Instituições chinesas desembolsam este ano cerca de dois terços do valor de linhas de crédito externas em execução, mas os planos para o futuro são outros.

Do montante em contratação, só cerca de 16% é da China. BNA recebe ‘injeção’ do Estado. O Estado vai recorrer menos à China para aceder a crédito já este ano, procurando outras linhas no exterior, incluindo de organismos multilaterais e bilaterais, além das eurobonds, indica o Plano Anual de Endividamento (2019), que reforça a necessidade de se alargar a maturidade da dívida e de diversificação das fontes de financiamento.

O PAE 2019, a que o Mercado teve acesso, prevê necessidades de captação de recursos na ordem dos 3,1 biliões Kz, em baixa face aos 4,6 biliões do PAE 2018, sendo que a maior parte (1,9 biliões Kz, incluindo 622,2 mil milhões em eurobonds) é via captações externas, ao contrário do que previsto no documento de 2018, quando a maior parte da dívida que o Estado necessitou de contrair foi dentro de portas.

O documento aponta para uma redução do endividamento líquido do Estado – por oposição ao aumento em 2018 – na ordem dos 237 mil milhões Kz, fruto da “redução do stock da dívida interna em 147,84 mil milhões Kz e de um decréscimo do stock de dívida externa de cerca de 89,46 mil milhões Kz”.Este ano, o serviço da dívida governamental vai totalizar 5,2 biliões Kz (face a cerca de 5,6 milhões em 2018), dos quais cerca de 39% corresponderão a dívida interna (2,04 biliões Kz) e 61% a externa (3.15 biliões Kz). Contas feitas, o serviço de dívida corresponde a cerca de 70% das receitas fiscais, menos de metade dos 153% projetados no PAE 2018.

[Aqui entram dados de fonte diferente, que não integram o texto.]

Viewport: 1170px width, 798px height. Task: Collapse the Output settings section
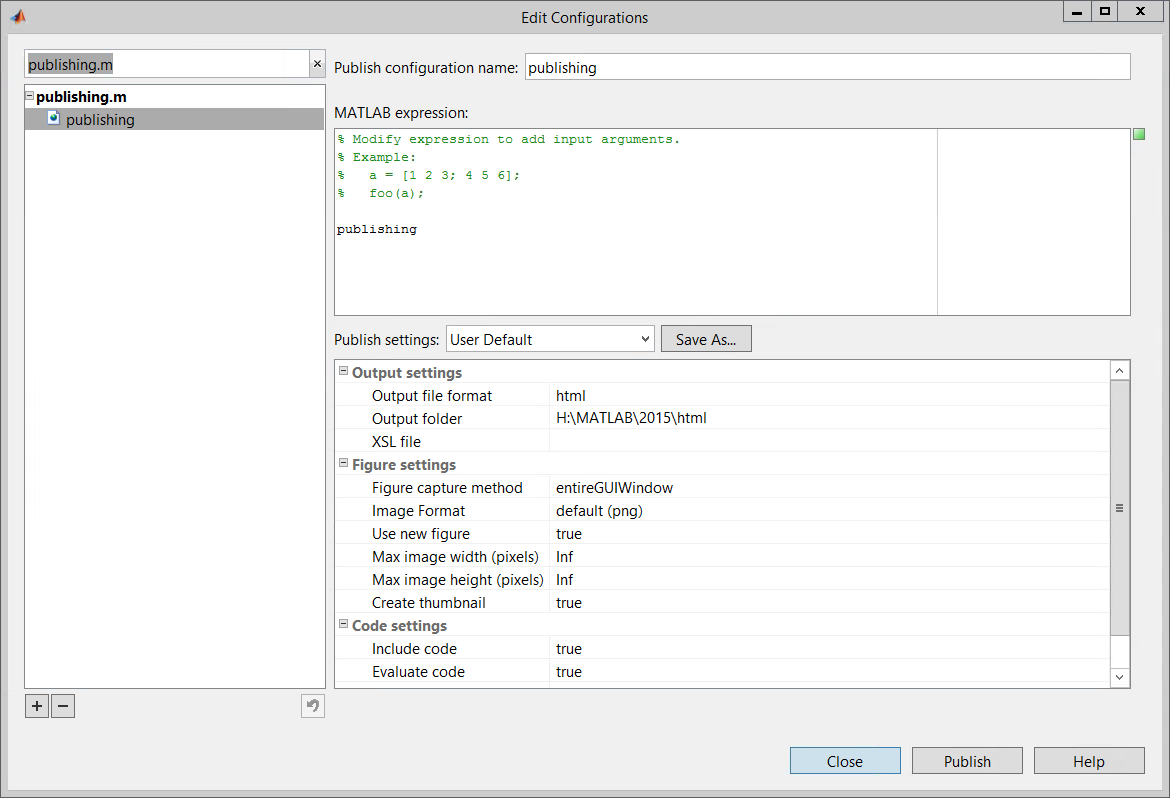coord(343,372)
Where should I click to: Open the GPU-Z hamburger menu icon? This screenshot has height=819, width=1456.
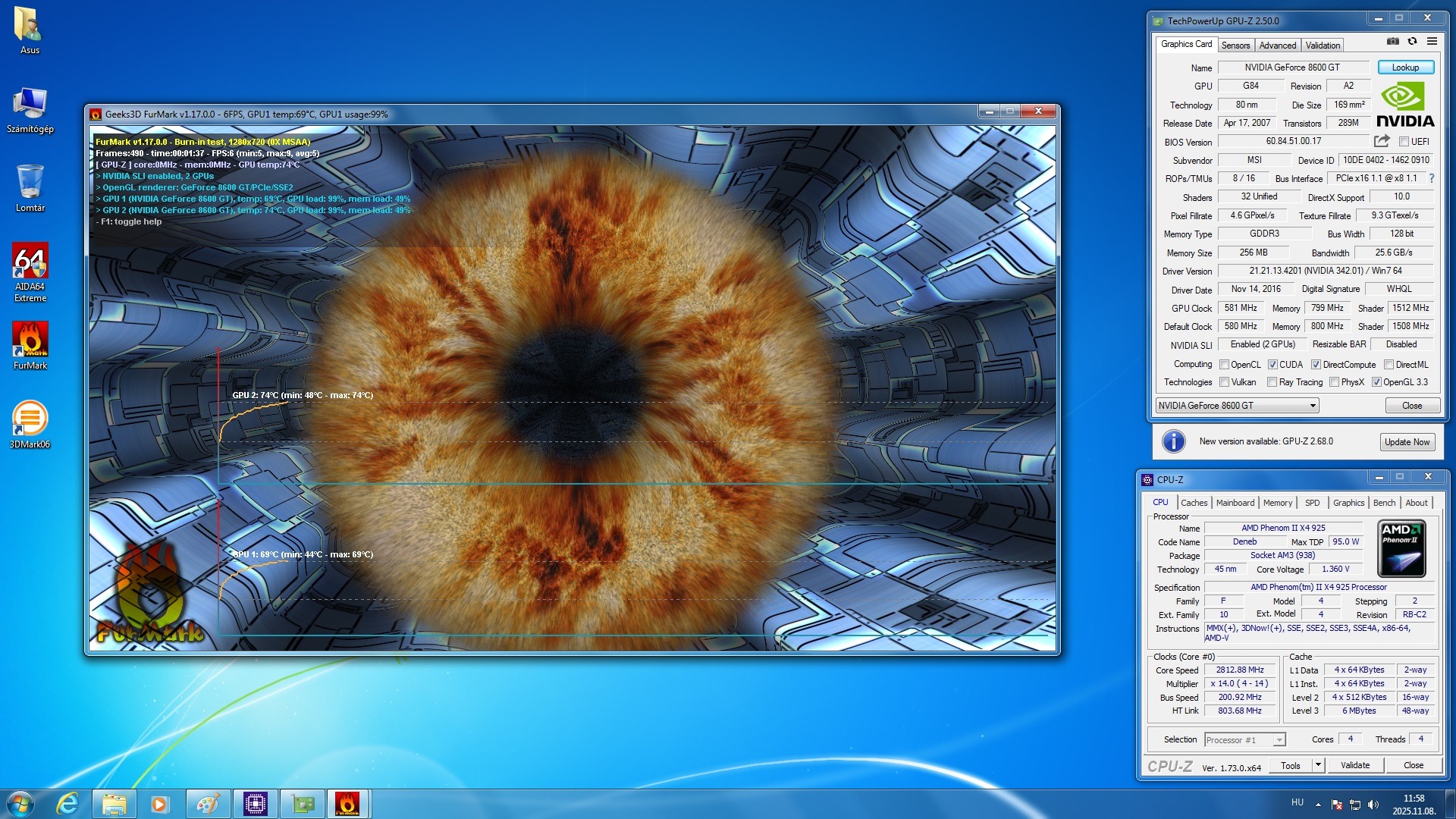(x=1432, y=42)
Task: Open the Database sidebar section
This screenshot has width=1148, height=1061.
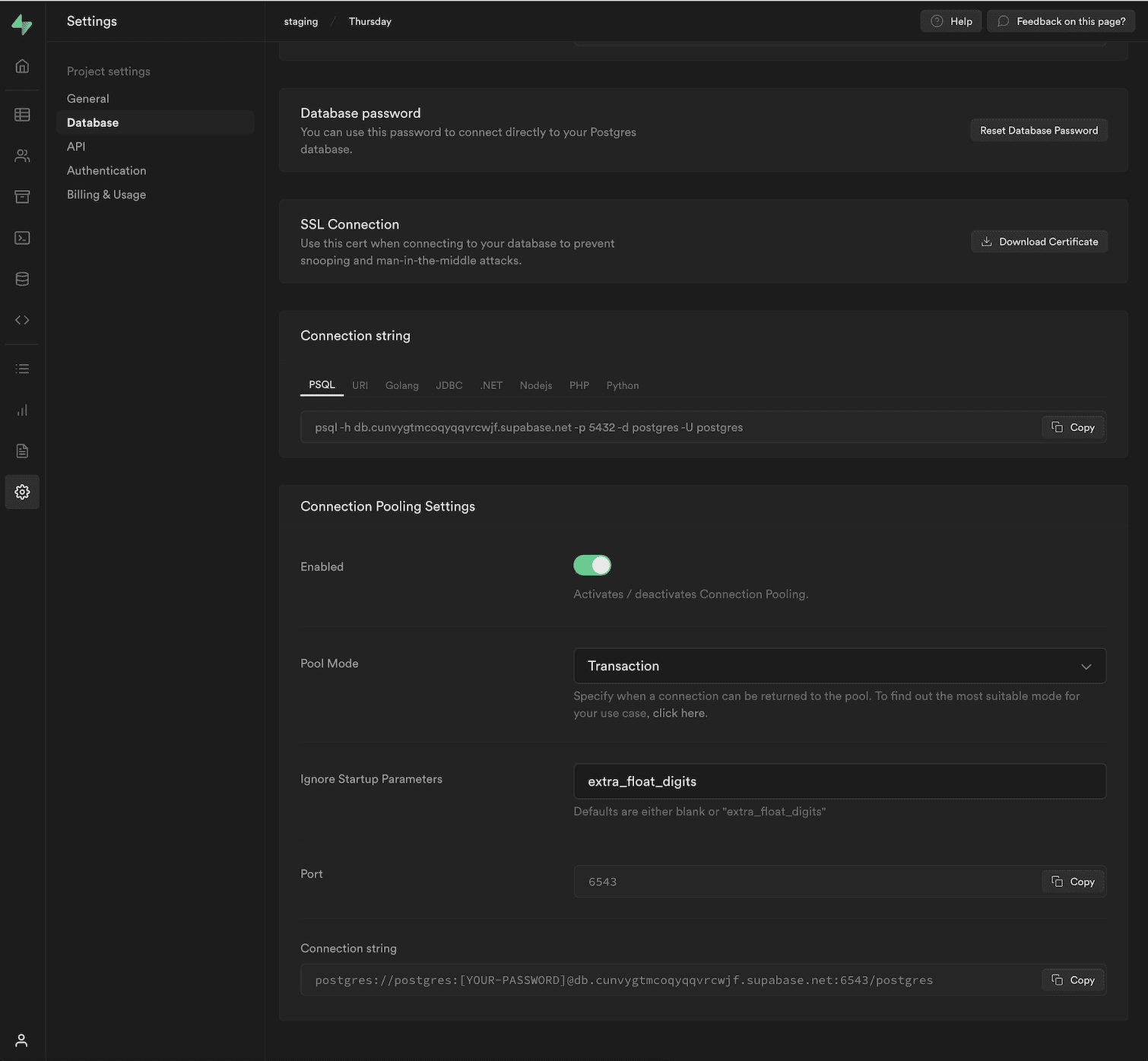Action: click(21, 278)
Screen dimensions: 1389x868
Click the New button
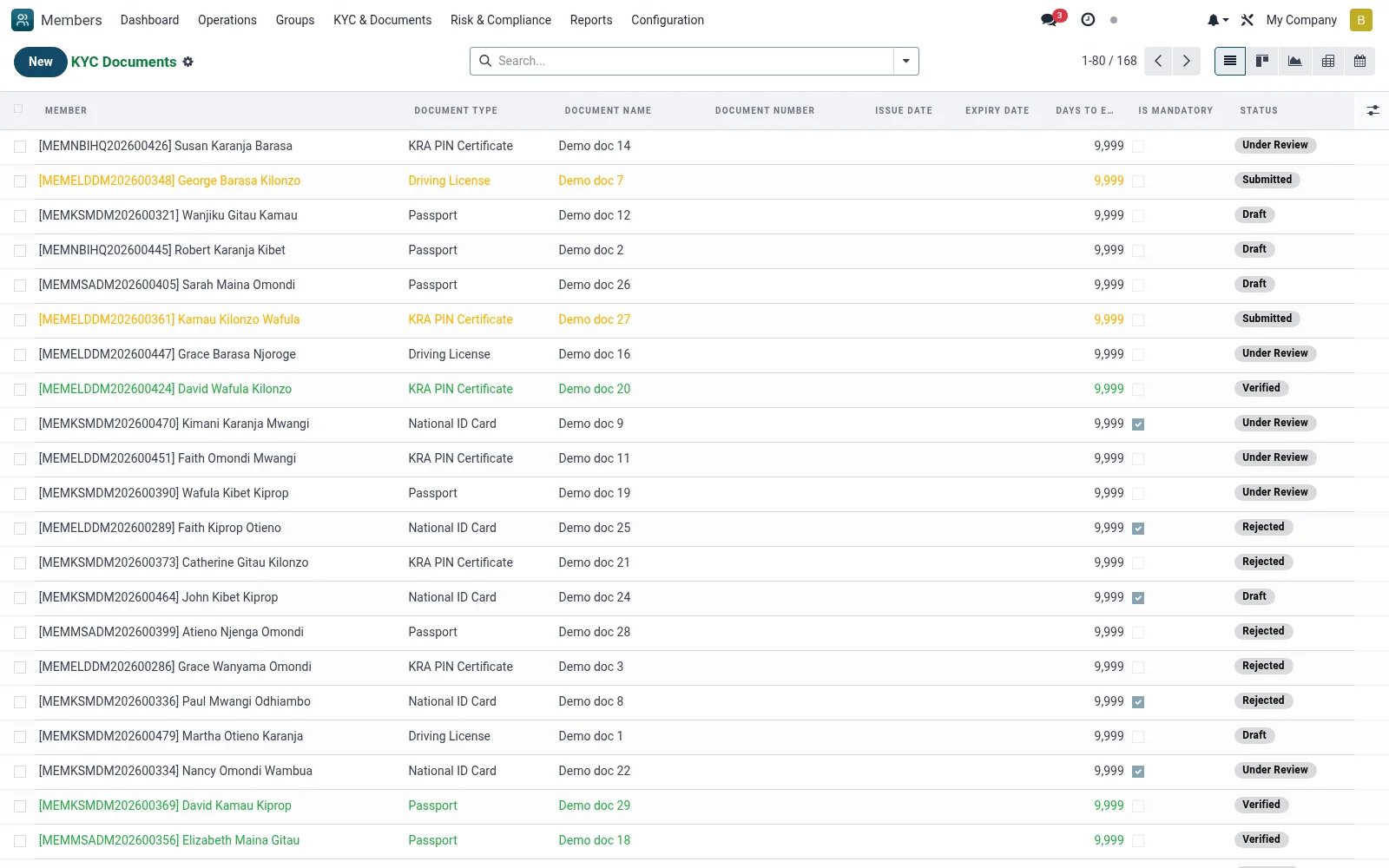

O documento aponta como linhas mestras da estratégia de endividamento do Governo o “alongamento do prazo de vencimento da dívida pública interna”, a “diversificação das fontes de financiamento público por intermédio do alargamento da base de investidores” e a “garantia da fungibilidade na emissão de títulos”. Indica ainda a criação de um Fundo de Regularização da Dívida Pública Direta – que permitirá ao Estado “a rejeição de taxas especulativas” em emissões de dívida – e reconhece que é preciso “melhorar a comunicação com o mercado internacional” e “fomentar o mercado secundário e promoção da dinamização do mercado financeiro doméstico”.